Write fast and maintainable code with Halide - Part 1

Introduction
Need: Why should I care about yet another programming language?
What does Halide lang offer
Pros and Cons summary
Shout out to the development team
Article Series
References

Introduction

Halide is an open-source programming language designed to make it easier to write and maintain high-performance image processing or array processing code on modern machines.
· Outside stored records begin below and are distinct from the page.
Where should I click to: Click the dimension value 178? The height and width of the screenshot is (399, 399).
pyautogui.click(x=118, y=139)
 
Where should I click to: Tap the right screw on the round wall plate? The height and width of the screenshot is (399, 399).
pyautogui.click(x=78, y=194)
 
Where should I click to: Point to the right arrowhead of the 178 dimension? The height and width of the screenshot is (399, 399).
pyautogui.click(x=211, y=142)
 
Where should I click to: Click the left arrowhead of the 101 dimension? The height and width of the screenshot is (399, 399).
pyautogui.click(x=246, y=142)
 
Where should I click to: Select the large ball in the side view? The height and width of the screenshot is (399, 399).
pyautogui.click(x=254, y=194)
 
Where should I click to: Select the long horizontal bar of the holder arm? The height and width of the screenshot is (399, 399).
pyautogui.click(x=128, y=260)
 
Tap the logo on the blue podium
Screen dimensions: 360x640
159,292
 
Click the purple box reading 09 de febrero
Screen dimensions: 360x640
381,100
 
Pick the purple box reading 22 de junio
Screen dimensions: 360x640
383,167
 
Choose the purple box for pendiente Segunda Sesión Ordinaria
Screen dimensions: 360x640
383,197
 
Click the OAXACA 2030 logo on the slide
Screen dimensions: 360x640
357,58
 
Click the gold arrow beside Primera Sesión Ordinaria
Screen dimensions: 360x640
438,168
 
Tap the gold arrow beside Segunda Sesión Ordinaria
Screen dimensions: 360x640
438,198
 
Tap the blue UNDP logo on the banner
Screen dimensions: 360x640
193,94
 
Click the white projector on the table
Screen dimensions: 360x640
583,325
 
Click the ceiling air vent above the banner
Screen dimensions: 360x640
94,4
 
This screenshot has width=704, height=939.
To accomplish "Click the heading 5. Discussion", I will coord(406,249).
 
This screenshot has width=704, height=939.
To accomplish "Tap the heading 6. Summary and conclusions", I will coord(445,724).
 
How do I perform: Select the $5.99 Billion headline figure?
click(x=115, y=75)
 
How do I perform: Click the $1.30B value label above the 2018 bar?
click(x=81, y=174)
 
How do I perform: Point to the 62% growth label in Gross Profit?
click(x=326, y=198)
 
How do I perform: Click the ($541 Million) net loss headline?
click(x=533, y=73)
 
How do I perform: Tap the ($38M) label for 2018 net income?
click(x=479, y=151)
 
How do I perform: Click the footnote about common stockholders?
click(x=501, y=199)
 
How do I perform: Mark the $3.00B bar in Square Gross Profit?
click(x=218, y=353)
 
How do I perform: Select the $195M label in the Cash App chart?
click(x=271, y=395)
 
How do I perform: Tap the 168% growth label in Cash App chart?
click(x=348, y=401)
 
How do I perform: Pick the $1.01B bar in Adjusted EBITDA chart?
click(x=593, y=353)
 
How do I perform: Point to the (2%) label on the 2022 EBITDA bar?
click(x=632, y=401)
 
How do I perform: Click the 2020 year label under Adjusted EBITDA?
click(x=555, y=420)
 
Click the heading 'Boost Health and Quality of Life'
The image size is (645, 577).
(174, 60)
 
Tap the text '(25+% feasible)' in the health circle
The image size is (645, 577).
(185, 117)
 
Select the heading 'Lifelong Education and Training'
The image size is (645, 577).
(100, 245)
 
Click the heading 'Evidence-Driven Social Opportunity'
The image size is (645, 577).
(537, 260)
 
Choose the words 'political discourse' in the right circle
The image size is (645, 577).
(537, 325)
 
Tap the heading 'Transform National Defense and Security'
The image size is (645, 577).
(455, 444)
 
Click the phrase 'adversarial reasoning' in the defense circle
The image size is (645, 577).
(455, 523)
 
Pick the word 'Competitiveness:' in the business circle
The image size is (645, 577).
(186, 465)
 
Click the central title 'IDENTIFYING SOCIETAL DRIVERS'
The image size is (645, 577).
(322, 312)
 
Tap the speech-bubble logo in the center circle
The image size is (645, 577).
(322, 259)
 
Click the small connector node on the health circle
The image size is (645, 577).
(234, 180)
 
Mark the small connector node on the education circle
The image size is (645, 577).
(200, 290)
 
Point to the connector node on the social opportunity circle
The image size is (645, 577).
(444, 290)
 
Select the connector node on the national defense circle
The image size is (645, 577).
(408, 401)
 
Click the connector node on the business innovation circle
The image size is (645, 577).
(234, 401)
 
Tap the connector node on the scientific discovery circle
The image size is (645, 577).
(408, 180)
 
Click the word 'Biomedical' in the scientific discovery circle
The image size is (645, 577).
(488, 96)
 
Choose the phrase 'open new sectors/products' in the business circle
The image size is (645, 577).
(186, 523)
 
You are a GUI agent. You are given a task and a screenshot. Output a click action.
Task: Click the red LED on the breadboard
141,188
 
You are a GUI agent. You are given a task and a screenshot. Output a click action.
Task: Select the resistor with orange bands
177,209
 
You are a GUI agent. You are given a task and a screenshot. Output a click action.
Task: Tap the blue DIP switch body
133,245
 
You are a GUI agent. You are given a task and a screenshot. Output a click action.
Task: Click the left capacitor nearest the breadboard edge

Halide currently targets

Different CPUs
Different Operating Systems
Diff compute APIs like CUDA, OpenCL, OpenGL, etc.

Rather than being a standalone programming language, Halide is embedded in C++. This means you write C++ code that builds an in-memory representation of a Halide pipeline using Halide’s C++ API. You can then compile this representation to an object file, or JIT-compile it and run it in the same process. You can read more about it at halide-lang.org.

Halide is used very often in Google, for example in the famous HDR+ algorithm that powers the camera app on the flagship Pixel devices. Beyond that, Halide pipelines are run at scale within Google Photos, Youtube and elsewhere [3].

Figure: HDR image (left) & standard image (right). Captured with Camera from Google on a low end Android device.

I work on Camera from Google at Google and we use Halide language extensively for implementing our features like HDR or Night Mode. Migrating to Halide from Open CV helped us significantly improve performance of some of these algorithms on the arm chipsets that power most of Android devices.

Important Disclaimer: Any opinion called out in this article are my own and don’t reflect opinion or stance of the organizations I work with.

Need: Why should I care about yet another programming language?

Scale: Let’s look at the scale first

Modern hardware has become significantly powerful over time. But, so has the scale of the problem statements we are dealing with.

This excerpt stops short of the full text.